The Nineteenth Subpoena equally a watershed moment in American women's history was a success because information technology was the largest example of enfranchisement in the nation'southward history. [24]   Nevertheless, the Nineteenth Amendment did not get the broad stroke of equality for which suffragists advocated.  For black women in the South, gerrymandering and Jim Crow would prevent access to the vote for some other forty-five years before African-Americans would be able to make utilize of their legal voting rights.  This was also true of other women of color: Latinas, Asian-Americans, and Native-Americans in the west faced bigotry in voting laws similar to African-Americans in the Southward.  The groups that would have benefitted the most from enfranchisement under the Nineteenth Amendment were the least able to admission their rights legally for a significant portion of the twenty-century.

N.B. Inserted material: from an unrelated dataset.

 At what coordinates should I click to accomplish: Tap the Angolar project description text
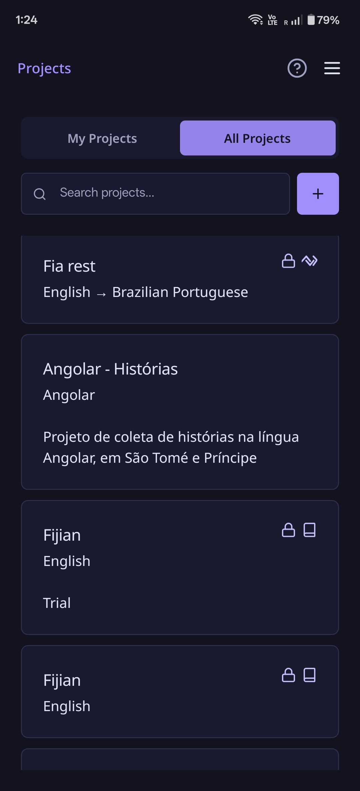(171, 447)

Information technology is for this reason that the Nineteenth Amendment has a mixed legacy.  For one, it enfranchised, legally, a large percent of American women.  In reality, many women were still unable, or unwilling, to vote.  In the 1927 research written report examining women's voting patterns, the League of Women Voters responded to the data by challenge that "women are the worst offenders" when it came to non-voting. [25]   According to the Pew Research Eye, the gender gap promised by suffragists began to rising in the late twentieth century with the women's liberation motility.  However, equally recent every bit the 2016 presidential ballot, the data too shows that white women and black women go along to be divided in their votes.  By a large margin, white women voted for President Trump, while black women were solidly voting for Hillary Clinton. [26]

While the Nineteenth Amendment will keep to be an of import event studied in history classes at the secondary and collegiate level, it is critical that we examine the subpoena for what it really did versus what suffragists argued it would accomplish.  Women continued to exist partisan and apolitical, just as before the passage of the amendment.  Issues of race, morality, and religion influenced women's voting behaviors.  Despite the amendment and promises of a female person-centered future, men overwhelmingly continued to hold a tight grip on the American political arrangement in the years to come.  The women'southward liberation motility of the 1970s and 1980s would be the generation to attempt increasing women's political presence.  Even so, women in America continue to this twenty-four hours to be split betwixt black and white, liberal and conservative, young and sometime.  The reality of the Nineteenth Subpoena is that the law demonstrates the complicated political history of American women, ane that is securely divided and still growing.